ことしの初め現場を訪問したWHO調査チームは、現地の病院の説明だけを聞いて「会計士が12月8日に初めて症状をみせた最初の新型コロナ患者だ」と判断した。しかし今回の論文を通して、当時その会計士は抜歯する歯科手術を受けたことで熱が出て、抗生物質の処方を受けていたという事実が確認された。
この会計士は現地メディアとのインタビューで「12月16日に熱が出て胸が痛かった。言葉を発するだけでも息が詰まった」として、新型コロナの症状が後に表れたことを証言している。

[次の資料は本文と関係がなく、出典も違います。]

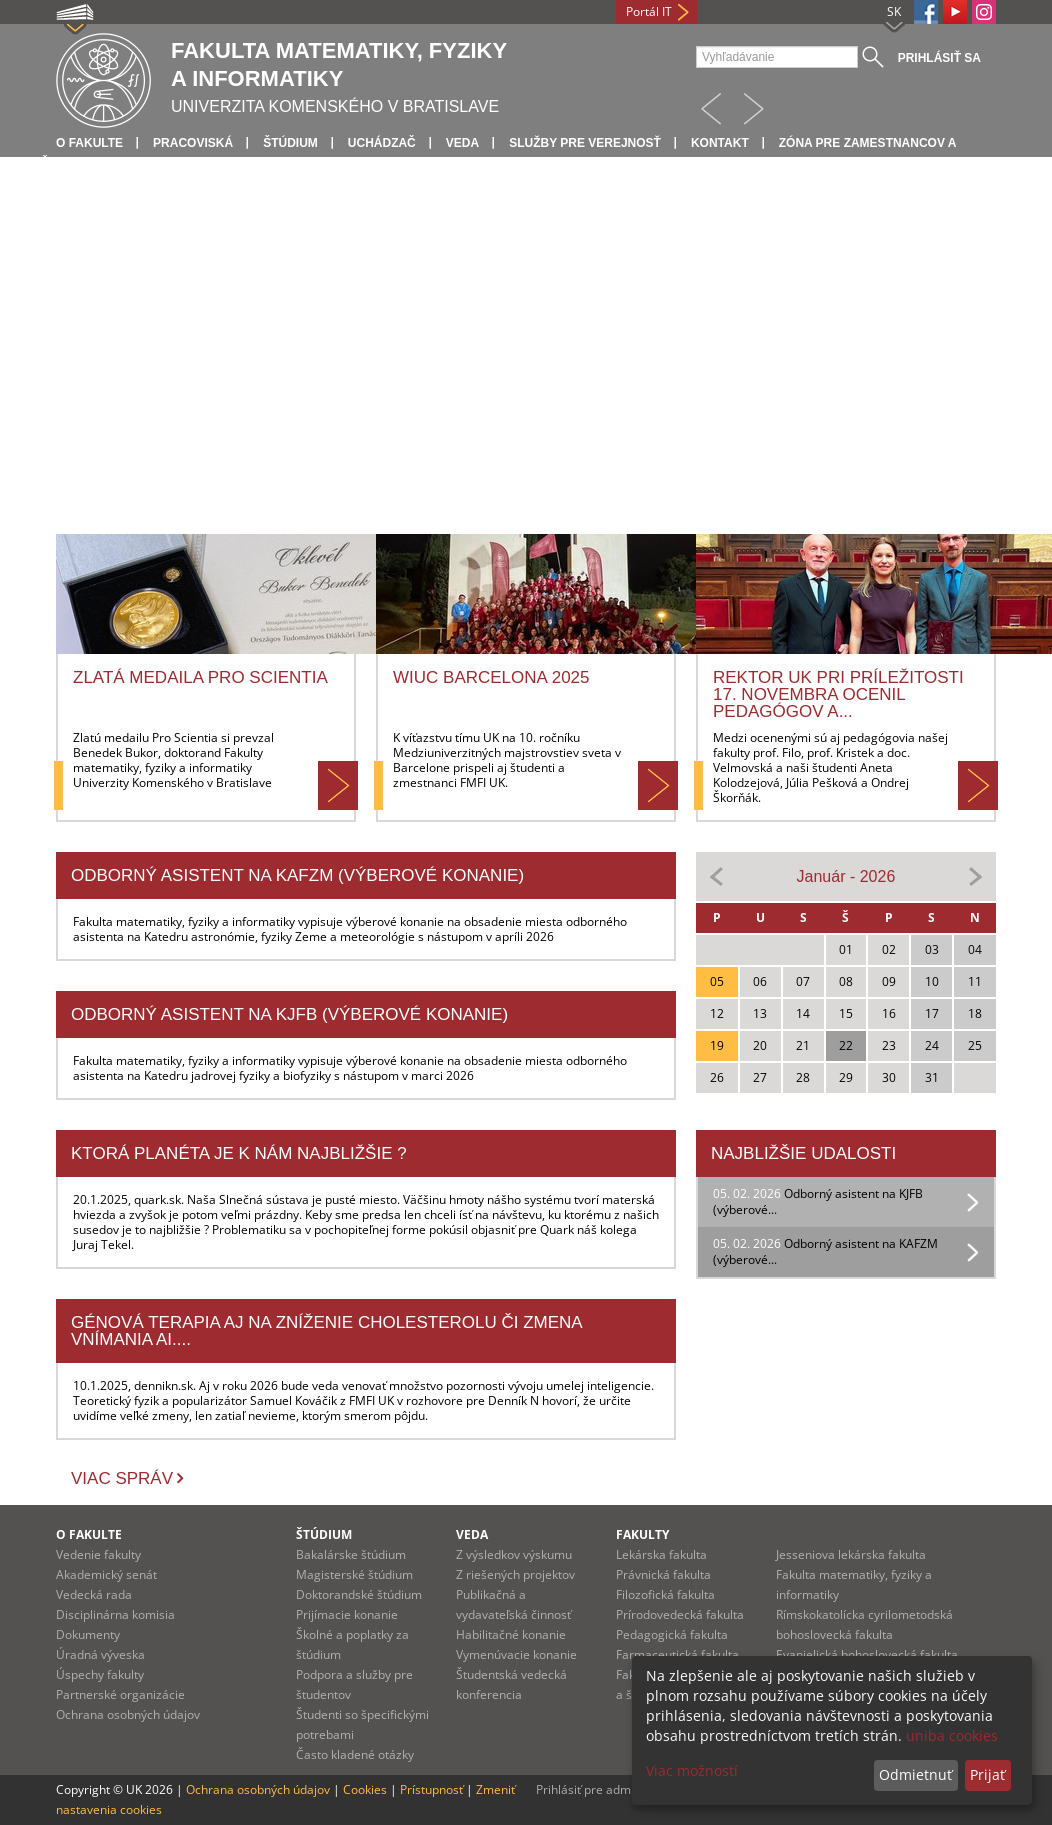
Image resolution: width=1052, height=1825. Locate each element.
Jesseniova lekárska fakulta (851, 1554)
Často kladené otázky (355, 1754)
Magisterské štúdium (354, 1574)
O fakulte (89, 143)
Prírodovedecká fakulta (680, 1614)
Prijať (987, 1774)
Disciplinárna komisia (115, 1614)
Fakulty (642, 1534)
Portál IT (649, 11)
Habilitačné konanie (511, 1634)
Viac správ (122, 1478)
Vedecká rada (94, 1594)
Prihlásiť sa (939, 58)
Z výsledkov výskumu (514, 1554)
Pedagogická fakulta (672, 1634)
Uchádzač (382, 143)
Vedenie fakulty (98, 1554)
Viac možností (692, 1770)
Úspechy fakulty (100, 1674)
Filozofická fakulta (665, 1594)
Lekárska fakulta (661, 1554)
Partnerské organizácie (120, 1694)
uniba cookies (952, 1735)
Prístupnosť (431, 1789)
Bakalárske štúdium (351, 1554)
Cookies (365, 1789)
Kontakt (720, 143)
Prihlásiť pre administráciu (609, 1789)
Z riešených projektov (515, 1574)
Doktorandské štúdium (359, 1594)
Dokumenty (88, 1634)
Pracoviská (193, 143)
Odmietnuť (915, 1774)
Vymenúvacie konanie (516, 1654)
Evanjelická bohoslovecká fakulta (867, 1654)
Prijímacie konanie (347, 1614)
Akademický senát (106, 1574)
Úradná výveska (100, 1654)
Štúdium (290, 143)
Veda (462, 143)
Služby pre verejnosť (585, 143)
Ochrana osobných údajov (128, 1714)
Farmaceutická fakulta (677, 1654)
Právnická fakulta (663, 1574)
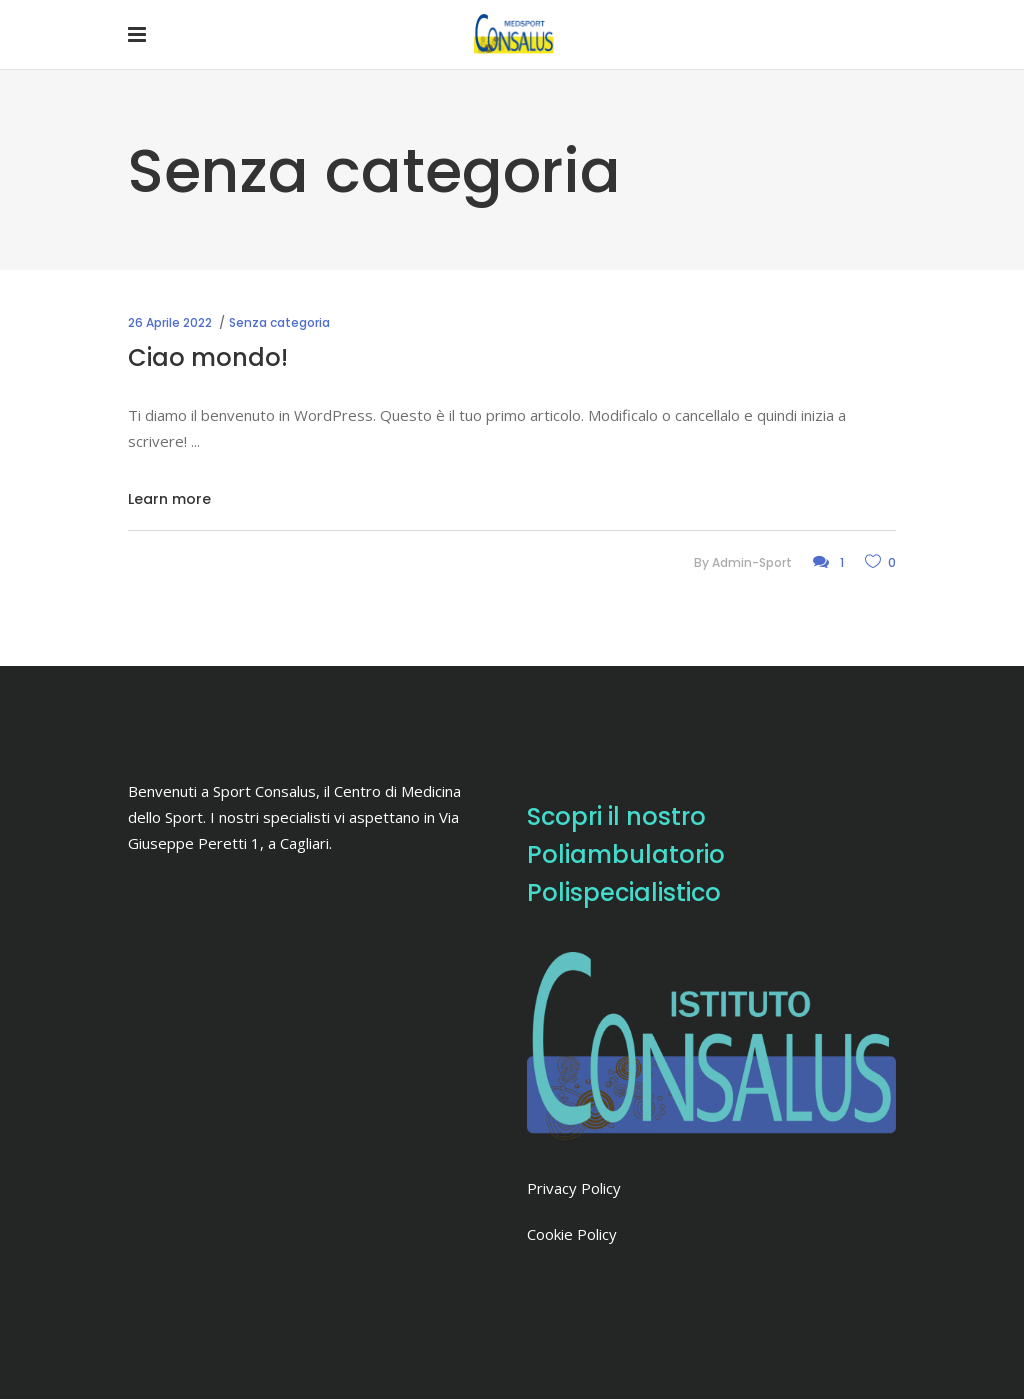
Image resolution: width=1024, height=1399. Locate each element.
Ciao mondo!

これまでWHOは、華南海鮮卸売市場を訪問したり野生動物と接したことないこの会計士を最初の患者と判断したため「この市場が新型コロナの発源地ではないかもしれない」という立場を示している。
今回の論文には「この会計士ではなく、12月11日に症状の表れた女性が新型コロナの最初の患者だ」と明示されている。
「これは、新型コロナの大流行が華南海鮮卸売市場で始まったのであり、ウイルスに感染した野生動物から人間へと伝染した可能性を示唆している」と米メディアは報じた。
ウォロビー博士は「華南市場から発生した初期の患者たちのほとんどが、タヌキを売っている区域を訪問した」という事実をあげながら「生きている野生動物市場がパンデミックの起源だという強力な証拠だ」と語った。
またウォロビー博士は論文を通じて「1100万人の住むこの都市で、初期の患者の半数がサッカー競技場1つ分の大きさの場所と関連している」とし「感染症の流行がこの市場から始まったのでなければ、このようなパターンを説明するのは困難だ」と伝えた。